## [Request]
Reproduce verbatim the part of the data below that opens with the line containing "Image resolution: width=600" and continues through the end of the data.

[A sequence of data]
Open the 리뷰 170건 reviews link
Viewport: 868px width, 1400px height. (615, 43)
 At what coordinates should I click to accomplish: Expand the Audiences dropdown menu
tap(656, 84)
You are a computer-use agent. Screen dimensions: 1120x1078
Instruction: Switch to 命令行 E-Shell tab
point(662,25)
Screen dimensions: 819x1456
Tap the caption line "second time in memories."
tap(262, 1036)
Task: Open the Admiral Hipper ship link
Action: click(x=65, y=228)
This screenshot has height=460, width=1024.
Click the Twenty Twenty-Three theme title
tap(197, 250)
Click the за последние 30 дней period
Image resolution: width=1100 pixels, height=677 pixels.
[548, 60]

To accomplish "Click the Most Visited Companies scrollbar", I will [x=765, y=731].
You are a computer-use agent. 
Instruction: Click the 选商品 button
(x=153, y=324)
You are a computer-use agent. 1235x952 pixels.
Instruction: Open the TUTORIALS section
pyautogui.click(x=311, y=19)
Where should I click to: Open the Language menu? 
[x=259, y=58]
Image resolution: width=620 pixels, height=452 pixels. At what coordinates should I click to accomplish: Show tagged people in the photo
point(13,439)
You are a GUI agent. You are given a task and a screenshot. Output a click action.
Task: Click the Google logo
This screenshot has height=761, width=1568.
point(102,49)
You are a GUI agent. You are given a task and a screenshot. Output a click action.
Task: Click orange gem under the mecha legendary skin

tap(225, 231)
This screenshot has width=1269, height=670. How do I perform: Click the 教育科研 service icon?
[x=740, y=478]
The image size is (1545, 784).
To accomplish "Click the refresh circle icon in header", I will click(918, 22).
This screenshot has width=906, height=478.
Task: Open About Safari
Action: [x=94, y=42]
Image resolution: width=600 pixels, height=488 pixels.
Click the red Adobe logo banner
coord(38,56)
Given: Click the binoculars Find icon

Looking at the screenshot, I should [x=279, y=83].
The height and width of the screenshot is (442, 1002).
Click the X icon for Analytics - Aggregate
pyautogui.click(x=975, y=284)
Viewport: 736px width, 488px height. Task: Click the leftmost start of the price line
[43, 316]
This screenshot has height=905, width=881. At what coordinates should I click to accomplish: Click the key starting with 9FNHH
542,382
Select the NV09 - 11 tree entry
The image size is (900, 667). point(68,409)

## [Task response]
Image resolution: width=600 pixels, height=488 pixels.
Click the red Adobe logo banner
coord(38,56)
Given: Click the binoculars Find icon

Looking at the screenshot, I should [x=279, y=83].
The height and width of the screenshot is (442, 1002).
Click the X icon for Analytics - Aggregate
pyautogui.click(x=975, y=284)
Viewport: 736px width, 488px height. Task: Click the leftmost start of the price line
[43, 316]
This screenshot has height=905, width=881. At what coordinates should I click to accomplish: Click the key starting with 9FNHH
542,382
Select the NV09 - 11 tree entry
The image size is (900, 667). point(68,409)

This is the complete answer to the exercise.